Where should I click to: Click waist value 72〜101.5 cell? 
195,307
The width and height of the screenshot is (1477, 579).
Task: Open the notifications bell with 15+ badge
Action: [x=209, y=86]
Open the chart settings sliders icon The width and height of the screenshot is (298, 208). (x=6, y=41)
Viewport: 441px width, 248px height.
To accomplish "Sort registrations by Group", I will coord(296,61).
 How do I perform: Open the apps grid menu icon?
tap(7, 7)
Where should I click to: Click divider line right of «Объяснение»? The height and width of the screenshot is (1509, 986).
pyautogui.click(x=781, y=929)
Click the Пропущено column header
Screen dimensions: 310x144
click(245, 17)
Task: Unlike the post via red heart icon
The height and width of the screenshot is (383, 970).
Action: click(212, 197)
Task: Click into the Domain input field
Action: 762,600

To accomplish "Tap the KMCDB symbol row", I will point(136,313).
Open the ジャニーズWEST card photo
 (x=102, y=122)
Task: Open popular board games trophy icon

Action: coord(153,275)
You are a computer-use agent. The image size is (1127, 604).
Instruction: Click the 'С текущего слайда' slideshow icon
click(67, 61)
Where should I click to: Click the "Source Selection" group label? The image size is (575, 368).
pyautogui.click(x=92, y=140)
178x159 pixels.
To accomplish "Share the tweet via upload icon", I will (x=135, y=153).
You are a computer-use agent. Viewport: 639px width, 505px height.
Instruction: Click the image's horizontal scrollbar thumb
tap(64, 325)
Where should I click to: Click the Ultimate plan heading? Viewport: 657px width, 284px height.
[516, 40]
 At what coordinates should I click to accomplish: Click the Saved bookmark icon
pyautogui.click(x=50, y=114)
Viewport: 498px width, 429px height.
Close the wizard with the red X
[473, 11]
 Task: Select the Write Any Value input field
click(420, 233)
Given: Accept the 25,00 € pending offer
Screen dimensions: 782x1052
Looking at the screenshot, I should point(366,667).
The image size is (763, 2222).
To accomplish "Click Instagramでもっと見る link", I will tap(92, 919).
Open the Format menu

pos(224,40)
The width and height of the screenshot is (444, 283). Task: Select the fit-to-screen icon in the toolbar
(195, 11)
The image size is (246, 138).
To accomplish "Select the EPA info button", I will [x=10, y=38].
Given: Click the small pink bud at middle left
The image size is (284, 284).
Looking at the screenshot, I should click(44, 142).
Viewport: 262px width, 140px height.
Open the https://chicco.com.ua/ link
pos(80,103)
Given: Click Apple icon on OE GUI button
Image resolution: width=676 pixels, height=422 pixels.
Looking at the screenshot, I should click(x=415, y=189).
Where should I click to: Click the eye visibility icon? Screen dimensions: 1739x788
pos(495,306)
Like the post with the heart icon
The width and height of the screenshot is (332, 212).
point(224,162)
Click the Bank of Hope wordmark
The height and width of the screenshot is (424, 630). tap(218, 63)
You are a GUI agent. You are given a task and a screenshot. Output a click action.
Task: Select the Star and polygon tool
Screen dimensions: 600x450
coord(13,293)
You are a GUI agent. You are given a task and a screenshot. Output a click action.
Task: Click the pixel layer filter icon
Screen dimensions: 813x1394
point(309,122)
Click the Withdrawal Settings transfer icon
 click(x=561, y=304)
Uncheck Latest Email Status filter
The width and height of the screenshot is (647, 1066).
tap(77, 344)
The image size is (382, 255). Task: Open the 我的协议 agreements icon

◆ **COMPITO**:
Restituisci senza alcuna modifica tutte le righe delle voci qui sopra, dalla riga che contiene "Viewport: 262px width, 140px height." giù fino alla fine delle voci, con entrambi gli estremi inclusi.

◆ **RISPOSTA**:
Viewport: 262px width, 140px height.
Open the https://chicco.com.ua/ link
pos(80,103)
Given: Click Apple icon on OE GUI button
Image resolution: width=676 pixels, height=422 pixels.
Looking at the screenshot, I should click(x=415, y=189).
Where should I click to: Click the eye visibility icon? Screen dimensions: 1739x788
pos(495,306)
Like the post with the heart icon
The width and height of the screenshot is (332, 212).
point(224,162)
Click the Bank of Hope wordmark
The height and width of the screenshot is (424, 630). tap(218, 63)
You are a GUI agent. You are given a task and a screenshot. Output a click action.
Task: Select the Star and polygon tool
Screen dimensions: 600x450
coord(13,293)
You are a GUI agent. You are given a task and a screenshot. Output a click action.
Task: Click the pixel layer filter icon
Screen dimensions: 813x1394
point(309,122)
Click the Withdrawal Settings transfer icon
 click(x=561, y=304)
Uncheck Latest Email Status filter
The width and height of the screenshot is (647, 1066).
tap(77, 344)
The image size is (382, 255). Task: Open the 我的协议 agreements icon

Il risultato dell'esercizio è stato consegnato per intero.